What the task asks: Pick out each line in the records below that contains the word "agent", and copy those lines.

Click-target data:
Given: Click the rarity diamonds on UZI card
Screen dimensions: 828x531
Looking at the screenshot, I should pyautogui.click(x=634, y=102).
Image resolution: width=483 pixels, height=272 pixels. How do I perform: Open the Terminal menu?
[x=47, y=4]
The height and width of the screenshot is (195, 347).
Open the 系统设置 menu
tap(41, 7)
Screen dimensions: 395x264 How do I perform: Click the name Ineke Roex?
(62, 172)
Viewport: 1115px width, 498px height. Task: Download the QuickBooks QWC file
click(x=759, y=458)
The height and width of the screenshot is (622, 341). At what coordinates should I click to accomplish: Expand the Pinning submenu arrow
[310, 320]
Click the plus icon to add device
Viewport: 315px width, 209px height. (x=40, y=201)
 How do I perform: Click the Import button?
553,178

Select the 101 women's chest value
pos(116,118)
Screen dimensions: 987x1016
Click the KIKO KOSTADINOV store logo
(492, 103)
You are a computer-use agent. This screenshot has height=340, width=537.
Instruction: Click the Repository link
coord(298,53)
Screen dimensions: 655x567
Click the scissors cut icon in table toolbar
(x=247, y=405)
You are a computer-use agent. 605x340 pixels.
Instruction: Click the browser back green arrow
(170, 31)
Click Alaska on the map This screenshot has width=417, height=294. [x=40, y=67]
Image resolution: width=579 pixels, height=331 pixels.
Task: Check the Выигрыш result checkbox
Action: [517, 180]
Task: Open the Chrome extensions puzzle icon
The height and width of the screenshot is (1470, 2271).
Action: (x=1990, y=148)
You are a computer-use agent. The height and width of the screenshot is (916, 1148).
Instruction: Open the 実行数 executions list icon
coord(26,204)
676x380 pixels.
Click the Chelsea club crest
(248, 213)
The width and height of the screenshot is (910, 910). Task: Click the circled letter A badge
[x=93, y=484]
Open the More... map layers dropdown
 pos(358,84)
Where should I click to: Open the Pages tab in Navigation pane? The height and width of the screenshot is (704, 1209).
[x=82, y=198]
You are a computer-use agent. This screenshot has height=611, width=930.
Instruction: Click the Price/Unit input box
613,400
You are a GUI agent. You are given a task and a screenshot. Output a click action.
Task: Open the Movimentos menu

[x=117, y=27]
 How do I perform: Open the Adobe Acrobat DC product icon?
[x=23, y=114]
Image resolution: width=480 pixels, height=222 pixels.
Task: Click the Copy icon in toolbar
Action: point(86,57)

Output:
You are a computer-use agent. This screenshot has height=340, width=537.
You are a computer-use agent. 605x340 pixels.
You are a computer-use agent. The height and width of the screenshot is (916, 1148).
You are a computer-use agent. This screenshot has height=611, width=930.
You are a GUI agent. You are given a task and a screenshot. Output a click action.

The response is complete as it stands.